Ms. Patricia Basasa-Wasswa appeared on record for the Appellants while Mr. Kasozi holding brief for Mr. R. Omongole appeared for the Respondents.


Issue No. 1 and No. 2 were argued together and I will therefore address them in the same manner.


Counsel for the Appellant submitted that the learned Magistrate erred in law in fact when she found that the details in the order form No. 459 (Exh. P. E1) were details that were to be published in the advert. She submitted that the said order form which also comprised the comprised the contract placed the obligation on the Respondent to provide the necessary editorial material for publication. Counsel for the Appellant submitted that the evidence on this matter given by the parties was at variance. The Appellants case was that they relied on material presented to them by the Respondent on a computer diskette. On the other hand the Respondents deny the existence of any diskette but rely on the information they provided on the order form.

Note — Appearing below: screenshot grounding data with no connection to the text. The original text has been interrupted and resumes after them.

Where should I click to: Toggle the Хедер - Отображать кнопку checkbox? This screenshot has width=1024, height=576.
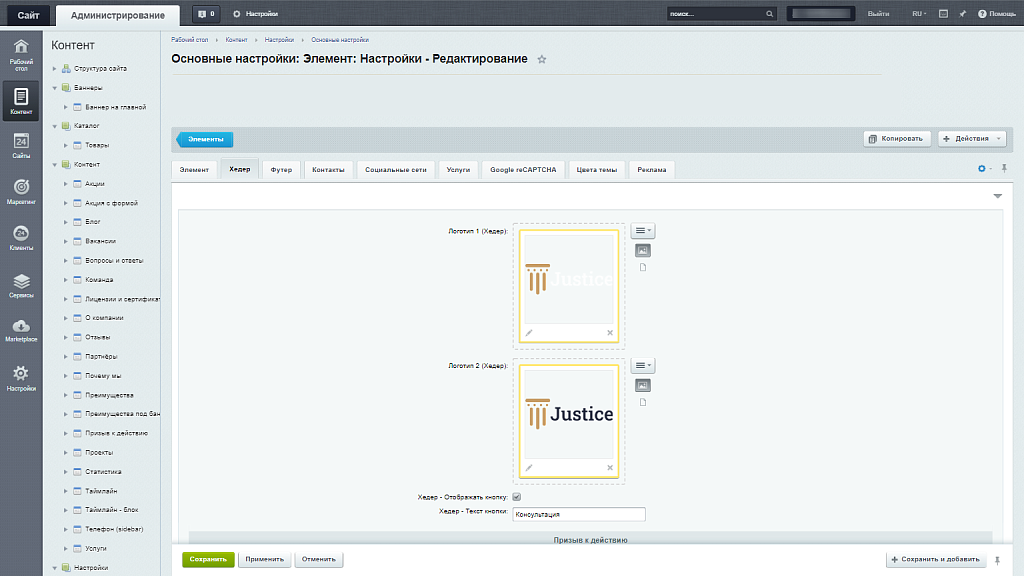click(x=517, y=497)
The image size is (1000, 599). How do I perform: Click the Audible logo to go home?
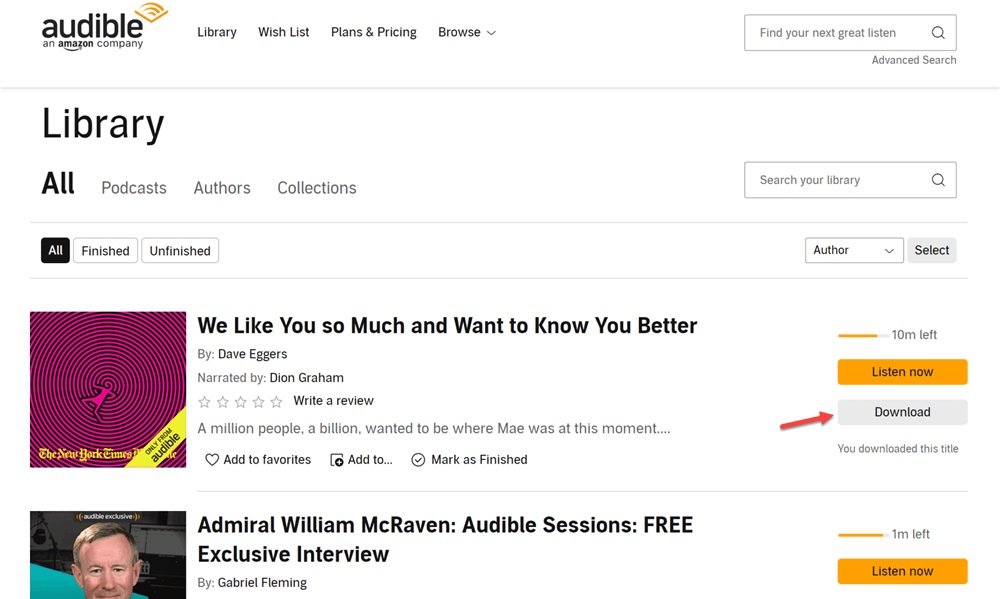pyautogui.click(x=95, y=25)
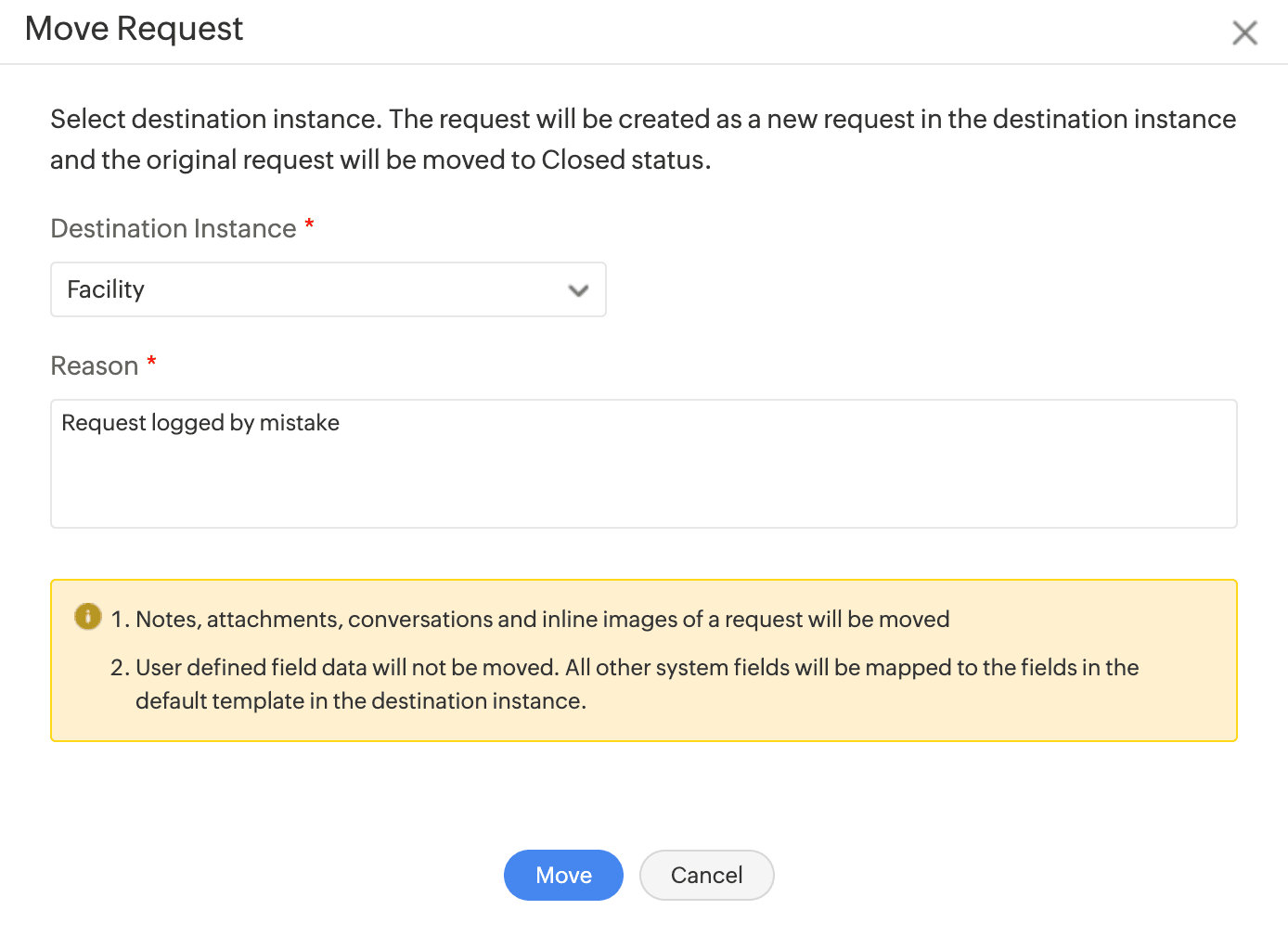Click the info icon in the yellow notice
Viewport: 1288px width, 948px height.
(x=88, y=616)
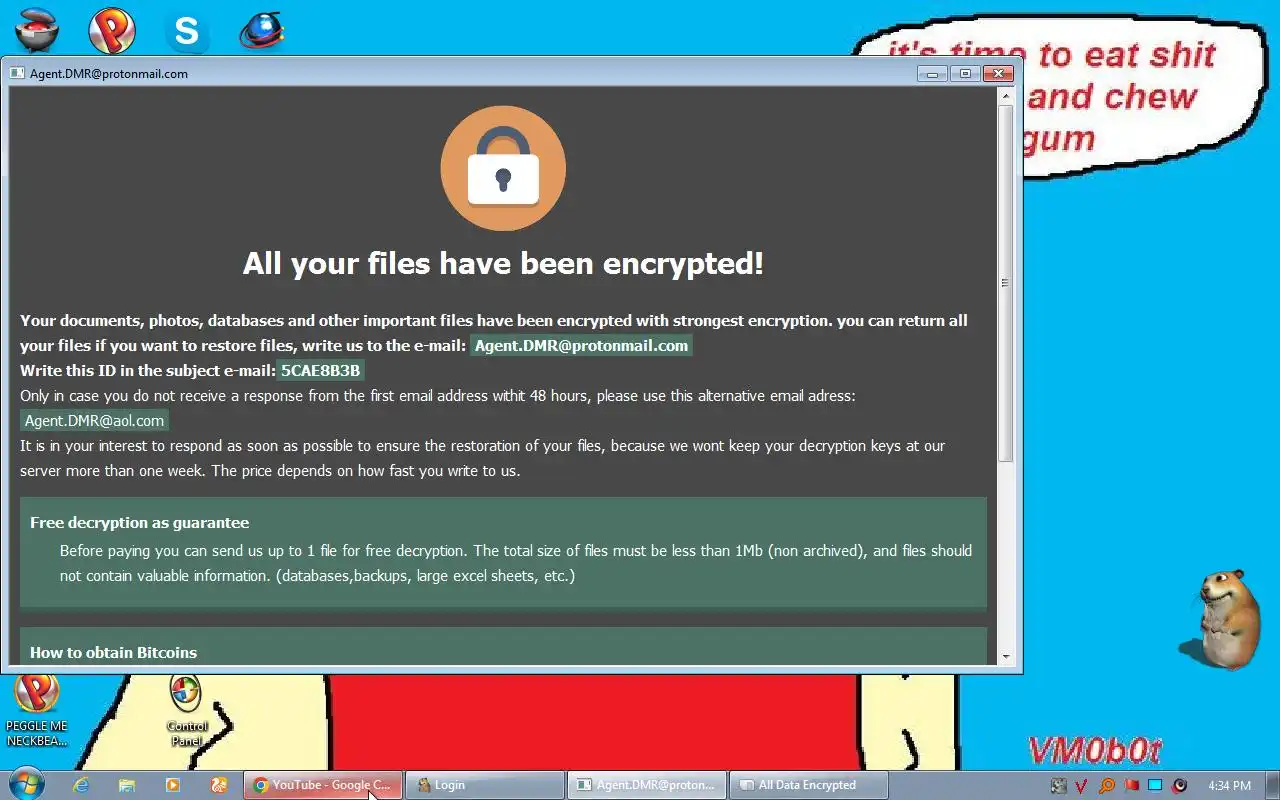Screen dimensions: 1280x800
Task: Open the Skype desktop shortcut
Action: coord(187,30)
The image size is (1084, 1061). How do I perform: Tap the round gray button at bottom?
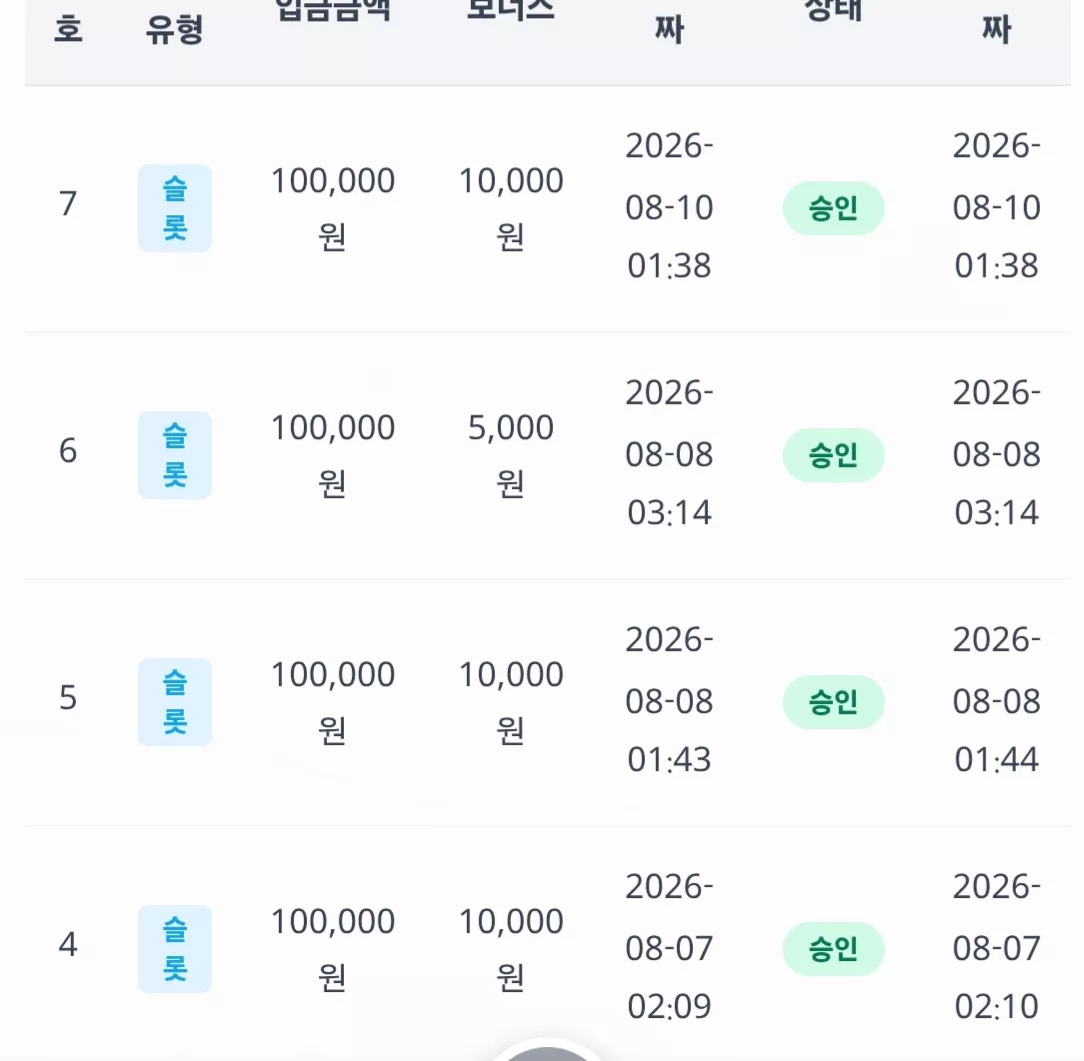tap(547, 1051)
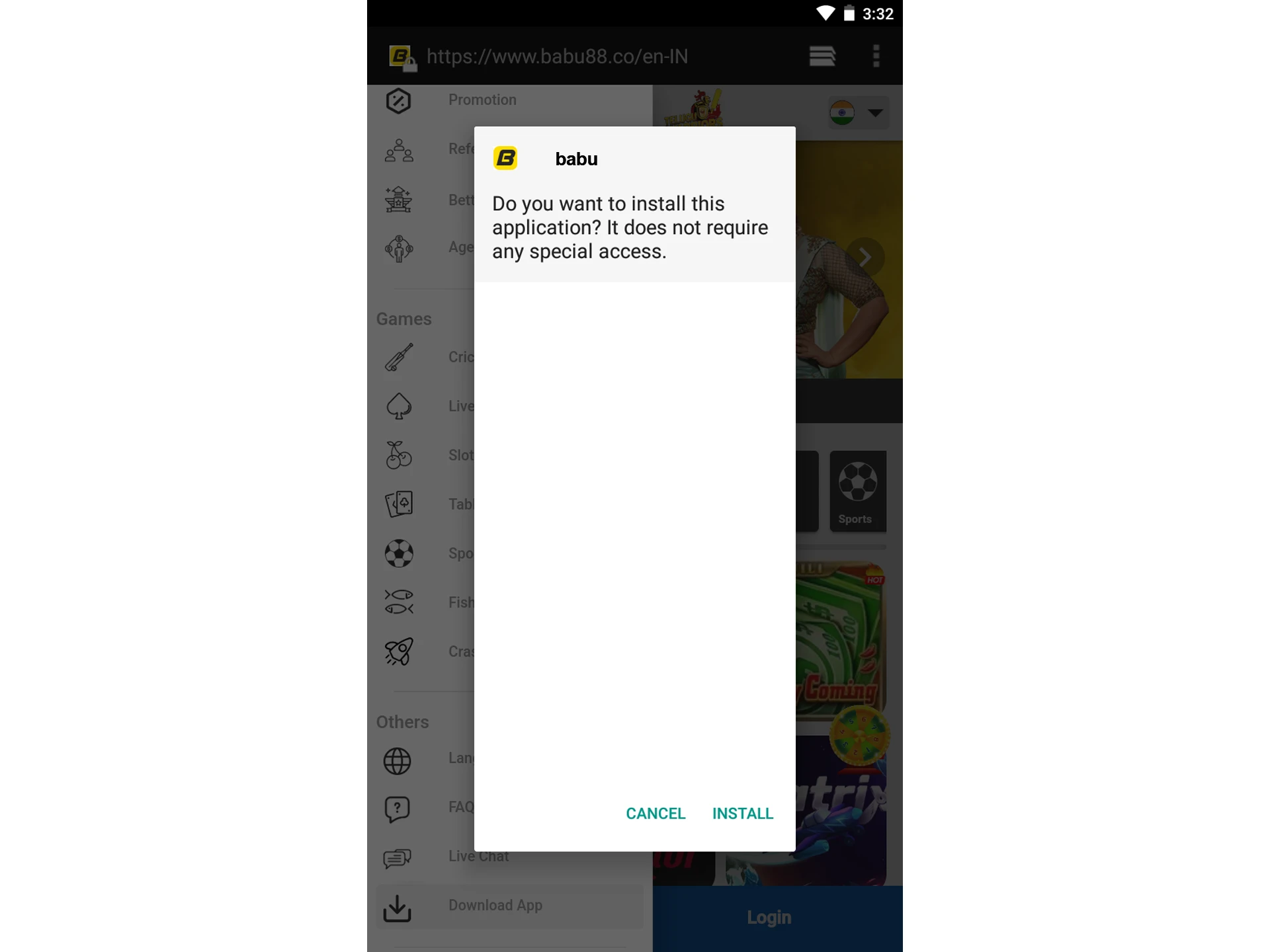Click the Download App option

(497, 905)
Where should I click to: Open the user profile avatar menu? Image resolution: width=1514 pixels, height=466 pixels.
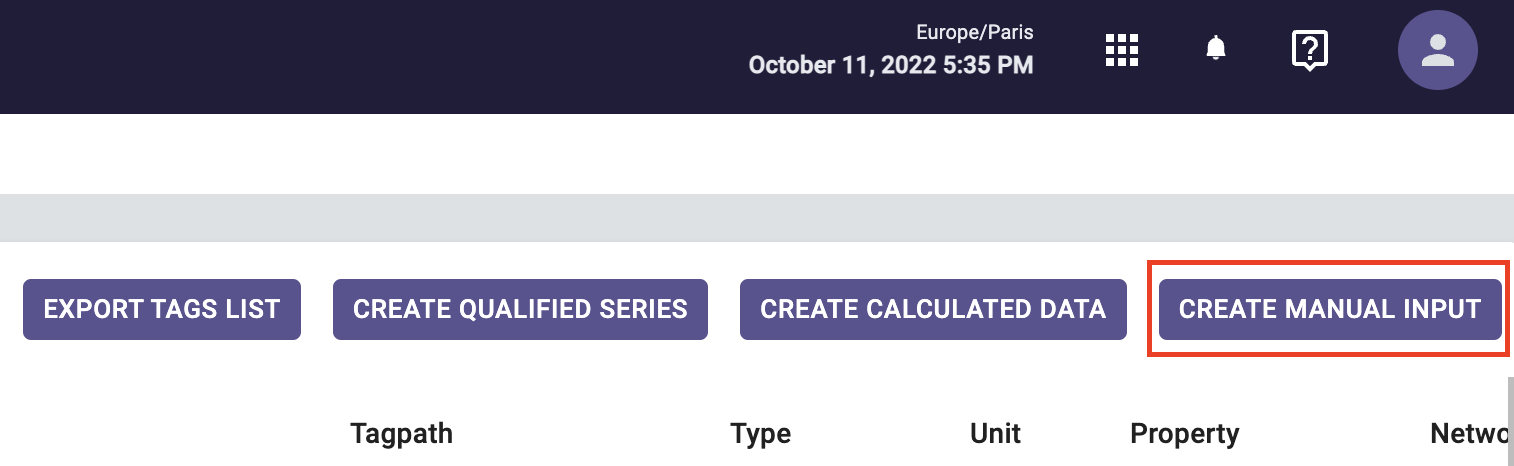click(1437, 50)
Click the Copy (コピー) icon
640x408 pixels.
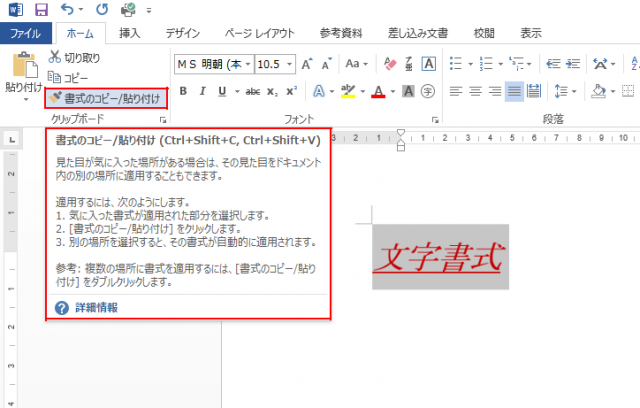click(x=55, y=77)
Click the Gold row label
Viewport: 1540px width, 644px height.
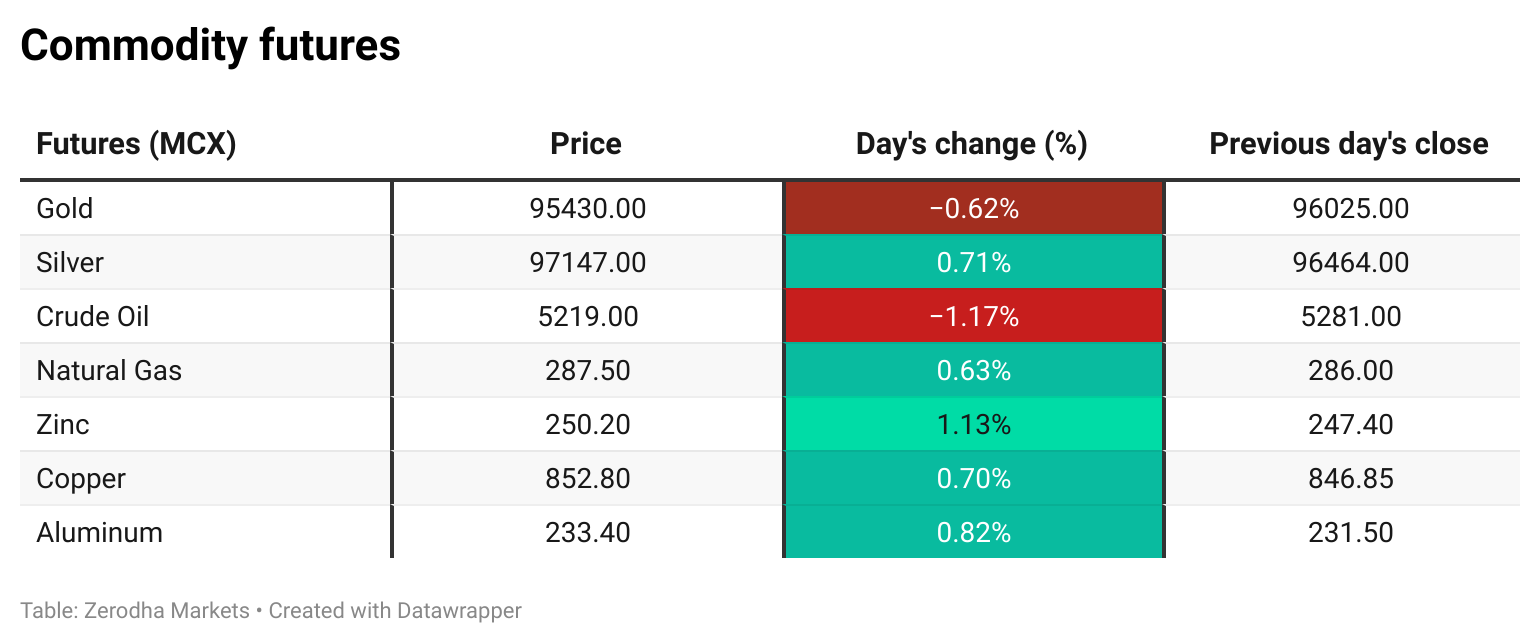[x=65, y=209]

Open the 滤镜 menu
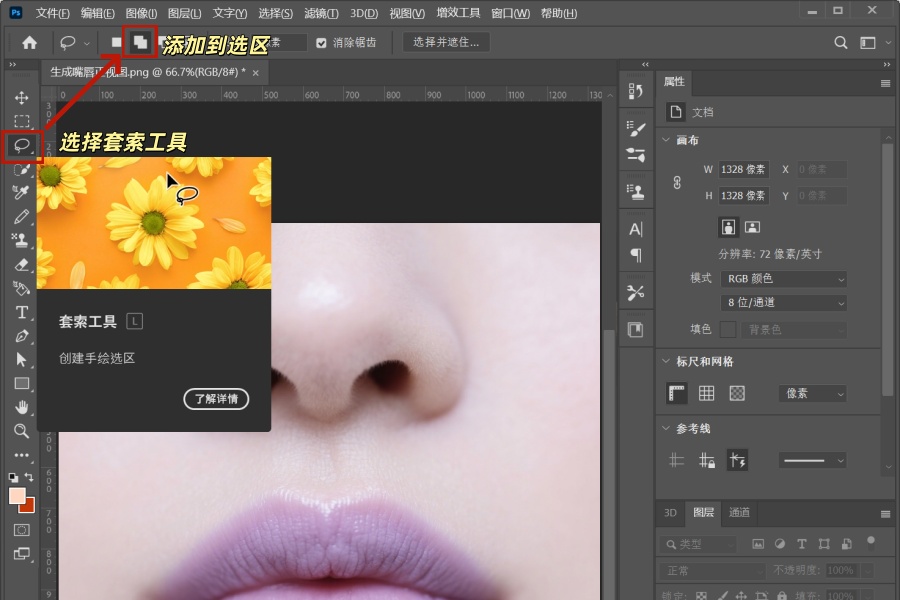point(319,13)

Counsel for the Appellants submit that the learned Trial Magistrate wrongly relied on the Respondents version simply because the said diskette was not produced in court; without evaluating the evidence as a whole.

She argued that the order form was only an authorisation to run the said advert with a reservation under clause 5 thereof for the Appellant to use the information available on the said order form if the Respondent did not provide them with material for publication by the 30th November 2002.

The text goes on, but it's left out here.